» EXERCISE: From the listing below, copy every line with the word "agent".

» AVAILABLE DATA:

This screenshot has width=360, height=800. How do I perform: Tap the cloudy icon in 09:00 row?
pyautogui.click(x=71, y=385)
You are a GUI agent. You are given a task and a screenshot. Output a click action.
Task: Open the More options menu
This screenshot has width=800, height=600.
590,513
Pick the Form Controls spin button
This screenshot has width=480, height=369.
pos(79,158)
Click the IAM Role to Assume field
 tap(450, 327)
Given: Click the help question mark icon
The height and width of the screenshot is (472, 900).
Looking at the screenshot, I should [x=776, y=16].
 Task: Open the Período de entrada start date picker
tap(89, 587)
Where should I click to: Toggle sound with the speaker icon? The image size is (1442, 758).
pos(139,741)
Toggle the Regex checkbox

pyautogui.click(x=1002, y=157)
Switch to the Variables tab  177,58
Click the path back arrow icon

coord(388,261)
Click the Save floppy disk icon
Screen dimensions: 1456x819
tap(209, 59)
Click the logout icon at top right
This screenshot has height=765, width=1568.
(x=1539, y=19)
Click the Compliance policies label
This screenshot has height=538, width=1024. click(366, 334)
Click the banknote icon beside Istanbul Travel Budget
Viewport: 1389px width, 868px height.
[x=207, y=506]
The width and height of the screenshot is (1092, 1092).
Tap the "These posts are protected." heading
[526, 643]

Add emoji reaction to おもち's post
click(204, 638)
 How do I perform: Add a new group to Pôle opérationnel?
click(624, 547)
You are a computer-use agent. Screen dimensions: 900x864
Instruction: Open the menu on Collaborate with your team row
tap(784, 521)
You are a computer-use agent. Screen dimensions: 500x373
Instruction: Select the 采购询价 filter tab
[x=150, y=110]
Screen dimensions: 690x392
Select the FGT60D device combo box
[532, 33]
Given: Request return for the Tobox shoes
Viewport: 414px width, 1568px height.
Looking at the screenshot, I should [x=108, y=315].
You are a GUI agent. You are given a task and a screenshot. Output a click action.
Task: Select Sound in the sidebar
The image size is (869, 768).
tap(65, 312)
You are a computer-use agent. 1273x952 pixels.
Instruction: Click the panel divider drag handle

» SOLVED EXERCISE:
You are a GUI agent. You are given a task and a screenshot. Output a click action.
You are a computer-use agent. Screen dimensions: 900x864
You are a computer-use agent. Screen dimensions: 500x373
You are a GUI agent. You are given a task and a screenshot. Output a click action.
You are a computer-use agent. 1273x952 pixels.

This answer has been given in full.